I don't think it would be a banned substance but I wonder if it may be classified as a hazardous material for shipping around the world and into such a hot climate as this? Also, many substances are used in making illegal drugs. could this be one of those ingredients and is therefore not available?
These are all just guesses of course but does make one wonder:confused2:.

Jet Lag


----------



## pagbati

*Alternative uses*



JRB__NW said:


> Cant' find it anywhere. Wanted a gallon for general cleanup and to repel cockroaches in a small place I was renting. No one even knows what ammonia is. Seriously? This amazes me, since it is such a powerful, yet relatively safe and effective household cleaning agent. In the US, where I am from, ammonia is in many cleaning products. Here it seems that they use other things, frequently more toxic, like muriatic acid, which is available everywhere. Why on earth is Muriatic Acid so popular? It seems to have one primary use - for cleaning stains off the bathtub or tile. Is it a banned substance or something?





Jet Lag said:


> I don't think it would be a banned substance but I wonder if it may be classified as a hazardous material for shipping around the world and into such a hot climate as this?
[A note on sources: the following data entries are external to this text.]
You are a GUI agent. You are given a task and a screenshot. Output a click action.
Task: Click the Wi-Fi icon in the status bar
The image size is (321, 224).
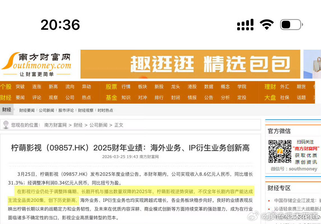(x=267, y=24)
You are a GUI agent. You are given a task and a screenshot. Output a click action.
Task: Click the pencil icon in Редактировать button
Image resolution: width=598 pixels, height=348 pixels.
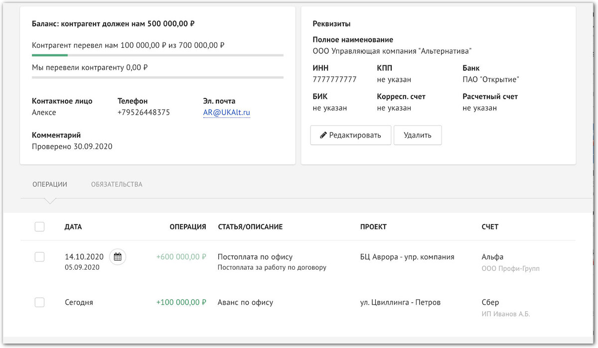[323, 135]
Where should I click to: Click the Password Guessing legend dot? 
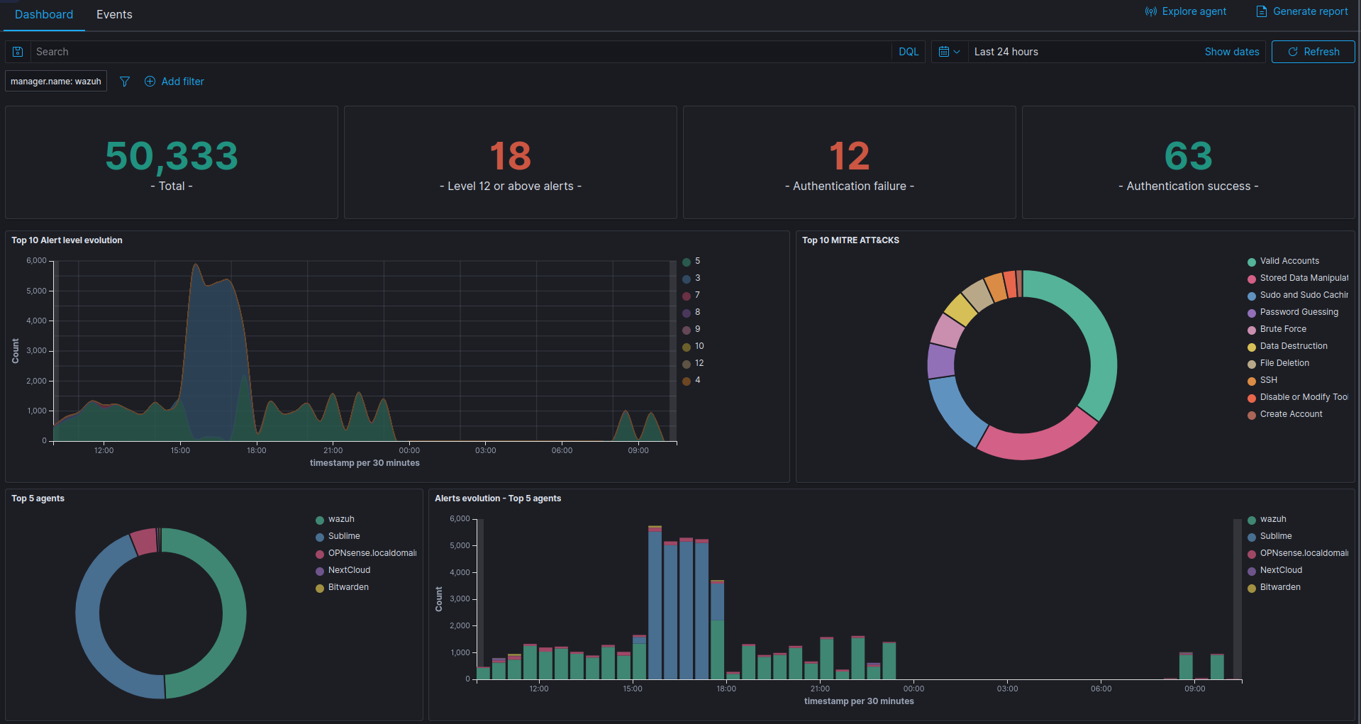pyautogui.click(x=1252, y=313)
Also, many substances are used in making illegal drugs. could this be one of those ingredients and is therefore not available? .....Jet Lag


I have no idea either. But on the subject of banned substances, ammonia as an ingredient in home-made bomb devices springs to mind.


----------



## Tukaram

Muriatic acid is a lot more dangerous but readily available. I was shocked most of them here have never heard of using bleach for cleaning - except for laundry.


----------



## M.C.A.

Good question, I haven't seen Ammonia for sale either.


----------



## JRB__NW

Thanks guys.. it's a mystery. However in reading about Ammonia, which is primarily used in industry and as a fertilizer, as well as Ammonium Hydroxide, which is the household version, it appears to be extremely toxic to aquatic life such as fish and amphibians. In it's stronger form it's classed as a toxic substance in most countries.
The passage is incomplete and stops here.